Study on Linear Review vs. TAR
In 2010 the American Society for Information Science and Technology published a study of efficacy of the 'machine categorization'. See, Herbert L. Roitblat, Anne Kershaw, and Patrick Oot, Document Categorization in Legal Electronic Discovery:Computer Classification vs. Manual Review, 61(1) J. Assoc. Inf. Sci. Technol. 70–80 (2010). The study compared the results of a document review performed by 225 attorneys in response to a Second Request from the Department of Justice under the Hart-Scott-Rodino Act (concerning an investigation of the acquisition of MCI by Verizon) with the results of automated categorization performed by two e-discovery vendors.
225 attorneys performed the initial review in two teams - one looking for privileged documents and the other looking for relevant documents. Two re-review groups (Teams A & B) both reviewed the same 5,000 documents in order to create seed sets for two different e-discovery vendors, one based in California and the other in Texas. The vendors operated without knowledge of the other's results. The data consisted of 2.3 million documents totaling 1.3 TB that were collected from 83 custodians. Only 1.6 million documents remained after duplicates were eliminated. The original team of attorneys took 4 months to identify 176,000 documents for production. The cost of the review was $13.5 million.
This table compares the coherence between the various studies. [Apparently there's a typo and the last row should refer to 'Original v.
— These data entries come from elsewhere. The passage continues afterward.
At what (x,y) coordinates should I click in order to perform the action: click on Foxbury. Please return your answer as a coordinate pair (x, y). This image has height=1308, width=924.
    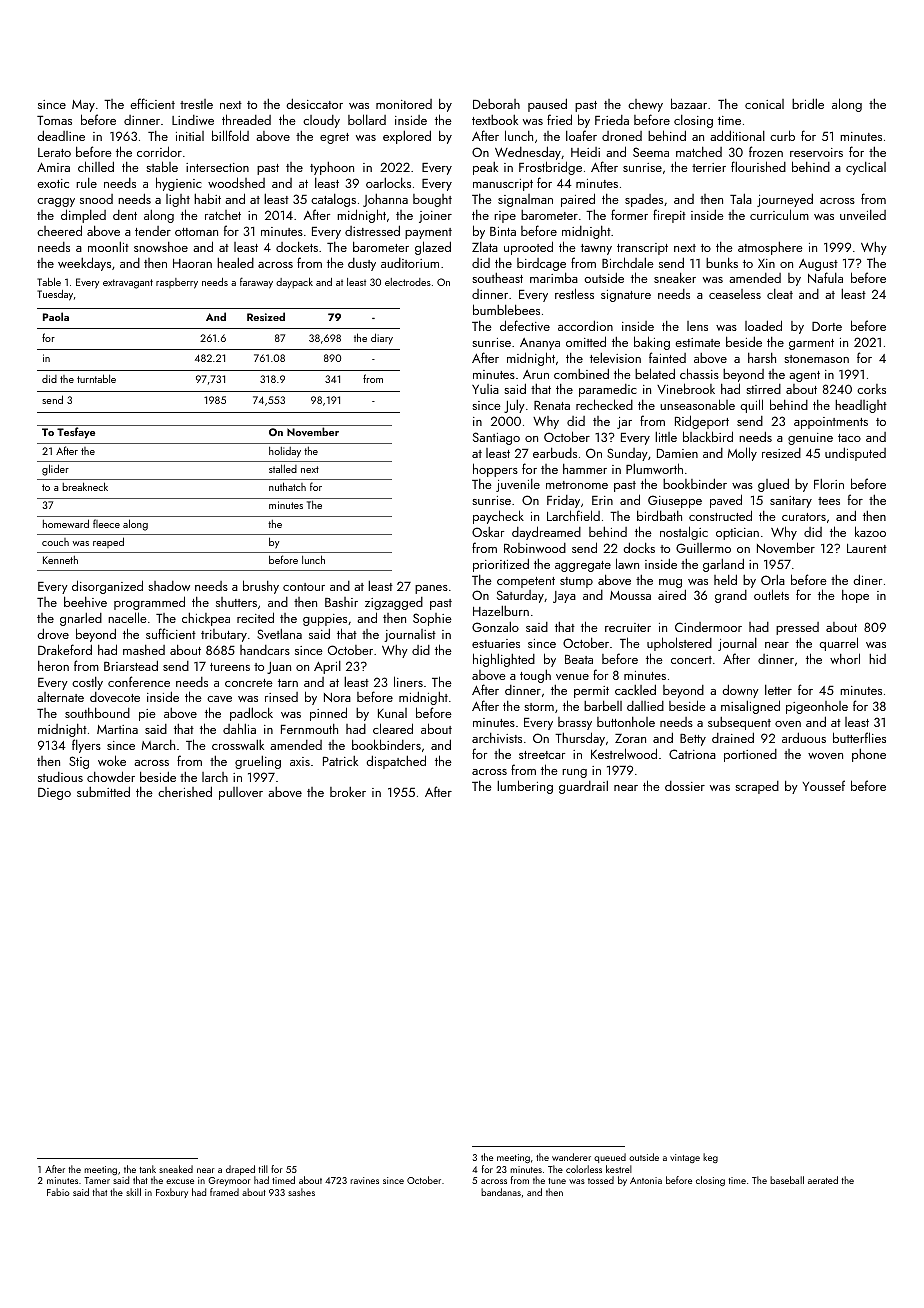
    Looking at the image, I should click on (172, 1193).
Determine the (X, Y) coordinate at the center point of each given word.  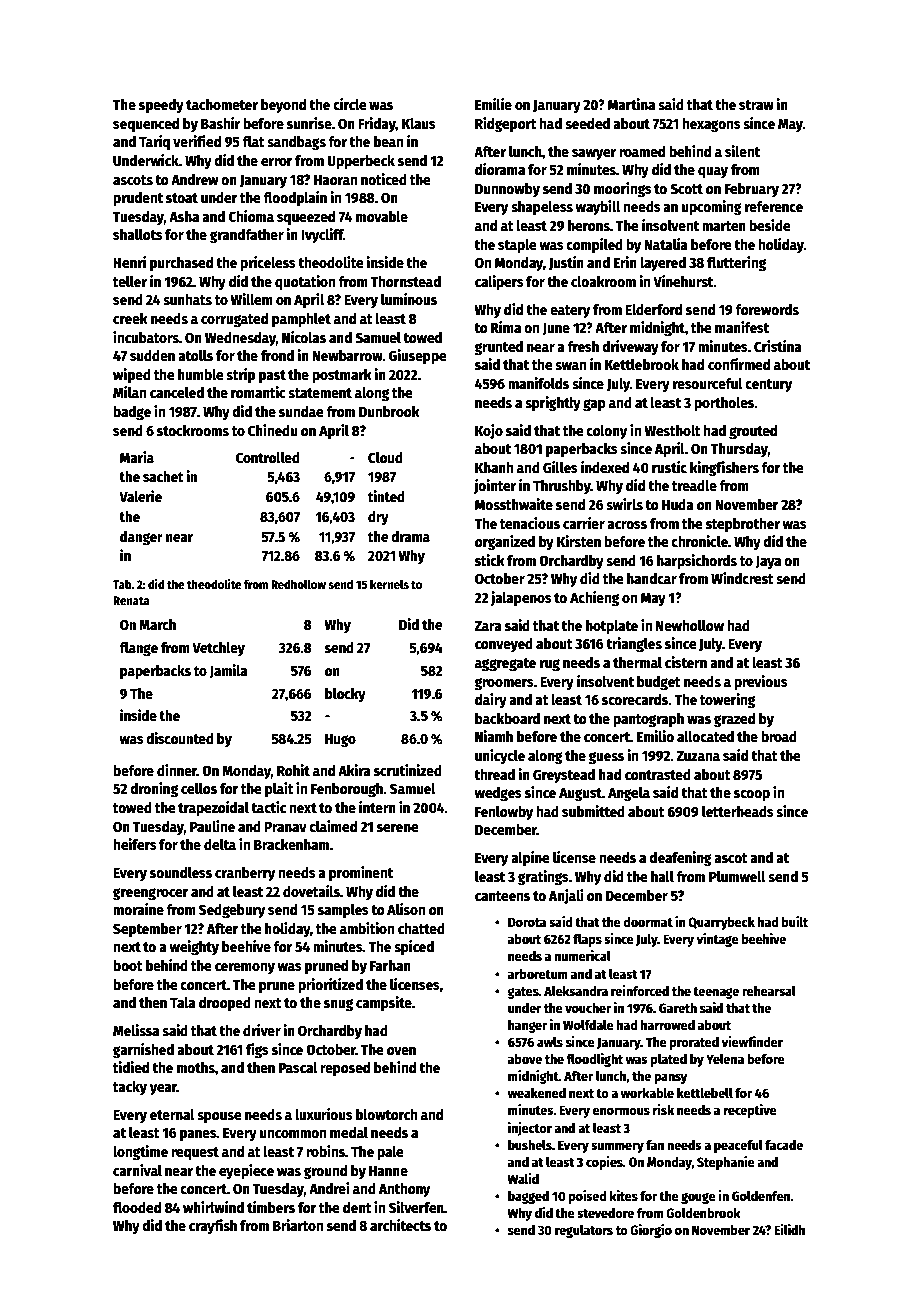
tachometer (222, 104)
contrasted (658, 774)
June (556, 329)
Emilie (493, 104)
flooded (137, 1207)
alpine (530, 858)
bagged (528, 1197)
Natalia (666, 244)
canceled (177, 392)
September (147, 930)
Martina (631, 104)
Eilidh (789, 1229)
System D']. A Verizon attorney, Patrick Oot, one of the authors of the study, 'adjudicated' decisions made by the reviewers for the seed sets deciding which one was right when they disagreed. The confirmation by this subject matter expert lends credence to the finding that in the set of 5,000 the original team missed 739 relevant documents.
The results show that computer assisted review performed by the vendors (System C and System D) marked large numbers of documents as responsive which the original team of 225 attorneys found to be non-responsive - about 200K by both systems. They also found that about half of the documents produced after the original review were non-responsive.
There was more likely to be agreement between the teams on which documents were non-responsive than as to which were responsive.
The levels of precision and recall for the systems used by the vendors were relatively low, but the study concluded that the automated review systems yielded results at least as good as those of the human review team.